Tantra = sexo?
Pedro
Kupfer
Algumas pessoas têm
me procurado através deste site solicitando informações sobre 'aulas de
Tantra'. Como não sei exatamente o que elas entendem por Tantra, fico me
perguntando como poderia ajudá-las a encontrar o que buscam, ou a evitar as
armadilhas em que se arriscam a cair.
Para começar, vamos
dizer o que o Tantra não é. Tantra não é um guru mequetrefe prometendo
orgasmos múltiplos e iluminação e cobrando mundos e fundos por isso. Tantra não
é uma prostituta com nome de deusa oferecendo seus serviços na internet.
Tantra não é um grupo de alienados carentes se excitando e alisando em nome da
hiperconsciência. Tantra não é sacanagem, nem infidelidade institucionalizada.
Tantra não tem nada a ver com "soltar a franga". Tantra não é
tara.
Aquilo que os
clones tupiniquins de Osho chamam de Tantra, não é o Tantra (por favor, veja
o esclarecimento no fim deste texto, antes de se ofender e interromper a
leitura. Obrigado!). Os cursos de Tantra associados à sensualidade,
técnicas sexuais e promessas de iluminação através da excitação sexual têm como
objetivo sustentar a forma de vida de certos autodenominados 'mestres', que
buscam satisfazer seus próprios desvios sexuais e desejos de manipular pessoas,
ganhando um dinheirinho de quebra.
Então, o que
significa essa palavrinha de seis letras? Tantra é o nome de um vasto leque de
ensinamentos práticos que têm como objetivo expandir a consciência e
libertar a energia primal do ser humano, chamada kundalini. O
princípio comum a todos os caminhos práticos de Tantra é que as experiências do
mundo material podem usar-se como alavanca para conquistar a iluminação, já
que este é a manifestação de uma outra realidade, sutil e superior, que está
conectada com a nossa própria natureza.
Nesse contexto, a
visão do Tantra associada ao êxtase sexual é pateticamente superficial e
parcial, se comparada com a verdadeira tradição.
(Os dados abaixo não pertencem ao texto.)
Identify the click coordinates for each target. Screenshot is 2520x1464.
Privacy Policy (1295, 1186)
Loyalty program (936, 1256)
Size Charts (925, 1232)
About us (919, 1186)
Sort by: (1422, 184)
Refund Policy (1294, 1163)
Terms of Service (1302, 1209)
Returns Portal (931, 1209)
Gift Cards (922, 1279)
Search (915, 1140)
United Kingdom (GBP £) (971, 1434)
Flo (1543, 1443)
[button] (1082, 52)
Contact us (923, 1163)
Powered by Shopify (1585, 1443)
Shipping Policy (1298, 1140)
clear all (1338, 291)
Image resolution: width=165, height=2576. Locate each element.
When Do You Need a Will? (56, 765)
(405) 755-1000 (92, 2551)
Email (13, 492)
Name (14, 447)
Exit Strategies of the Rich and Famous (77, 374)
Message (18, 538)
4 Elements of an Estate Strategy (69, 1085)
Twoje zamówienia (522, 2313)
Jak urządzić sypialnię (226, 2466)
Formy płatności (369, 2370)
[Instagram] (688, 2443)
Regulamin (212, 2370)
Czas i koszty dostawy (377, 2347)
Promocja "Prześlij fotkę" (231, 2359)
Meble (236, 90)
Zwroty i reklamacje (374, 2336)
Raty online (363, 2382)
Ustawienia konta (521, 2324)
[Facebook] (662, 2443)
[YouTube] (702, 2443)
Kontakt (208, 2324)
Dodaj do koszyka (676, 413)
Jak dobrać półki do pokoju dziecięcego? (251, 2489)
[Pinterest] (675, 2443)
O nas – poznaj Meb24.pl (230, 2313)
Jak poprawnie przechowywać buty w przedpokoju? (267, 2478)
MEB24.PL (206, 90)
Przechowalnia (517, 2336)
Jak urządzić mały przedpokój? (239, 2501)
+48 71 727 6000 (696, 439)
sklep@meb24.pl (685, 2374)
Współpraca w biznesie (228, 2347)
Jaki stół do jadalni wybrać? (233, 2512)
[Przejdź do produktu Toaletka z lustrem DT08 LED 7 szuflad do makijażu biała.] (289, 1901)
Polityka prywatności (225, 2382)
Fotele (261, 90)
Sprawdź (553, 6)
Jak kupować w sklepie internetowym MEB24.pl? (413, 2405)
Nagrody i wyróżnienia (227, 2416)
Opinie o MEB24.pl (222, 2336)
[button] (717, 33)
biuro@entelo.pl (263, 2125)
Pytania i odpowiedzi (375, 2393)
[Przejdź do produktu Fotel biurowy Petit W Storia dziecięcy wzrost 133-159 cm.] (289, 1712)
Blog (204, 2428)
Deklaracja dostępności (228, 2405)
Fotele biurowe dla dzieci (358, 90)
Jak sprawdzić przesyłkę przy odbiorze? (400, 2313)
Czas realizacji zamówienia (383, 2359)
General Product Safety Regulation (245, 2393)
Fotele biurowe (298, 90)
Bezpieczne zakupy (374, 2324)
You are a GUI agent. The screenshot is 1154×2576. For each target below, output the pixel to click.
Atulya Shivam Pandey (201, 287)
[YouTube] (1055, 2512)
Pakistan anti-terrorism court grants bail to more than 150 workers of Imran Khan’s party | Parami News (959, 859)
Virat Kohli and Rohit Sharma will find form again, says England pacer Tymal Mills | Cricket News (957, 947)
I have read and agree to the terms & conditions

O Tantra não é
hedonista nem orgiástico. O objetivo do Tantra é o despertar da força
potencial no homem.
Um colega,
professor de Yoga, comentou recentemente que apenas 10% dos textos tântricos
tratariam sobre sexo. Pessoalmente, acho esse número demasiado elevado. Dos
muitos shastras que consegui garimpar na Índia, em sânscrito e em
inglês, não têm sequer um que trate em detalhe da sexualidade. Algumas técnicas
sexuais, como a reabsorção seminal após a ejaculação (vajroli), se
descrevem, por exemplo, na Hatha Yoga Pradípika.
A única obra hindu
que conheço que trata explicitamente sobre sexualidade, e como aumentar a
performance na cama, é o Kama Sutra, que não é um shastra
tântrico e que, por sinal, fala muito mais sobre ética do que você poderia
pensar sem ter a obra em mãos (1).
Embora existam
diversas vertentes dessa tradição, todas têm o mesmo objetivo e usam as mesmas
ferramentas para atingi-lo: mantras (sons de poder), yantras e mandalas
(diagramas sagrados sobre os quais se exerce a concentração), chakras
(centros da força vital), práticas de iniciação e purificação e um sistema
ético que une e protege o grupo de praticantes. Essa lista de práticas é
incompleta, pois os métodos dessa tradição incluem um espectro muito amplo de
crenças e técnicas.
Tantra significa
literalmente tecido, urdidura; pode ser traduzido como 'espargir
o conhecimento' ou 'a maneira certa de se fazer qualquer coisa', tratado,
autoridade, estender, multiplicar, continuar.
Também designa o
encordoamento do sitar ou outro instrumento musical. É o nome de um
movimento filosófico que compartilha suas principais premissas com a filosofia
do Yoga, herança e patrimônio da cultura dos rios Indus e Sarasvati. O
culto da Grande Mãe está presente na Índia desde o neolítico (8000 a.C.), mas
os mesmos símbolos que o tantrismo utiliza hoje remontam ao paleolítico (20000
a.C.) e estiveram sempre presentes ao longo do continente eurasiano.
O Tantra assimilou
e organizou os rituais da Magna Mater, transformando-os num método de
emancipação que busca na psique humana a manifestação da própria força da Shakti.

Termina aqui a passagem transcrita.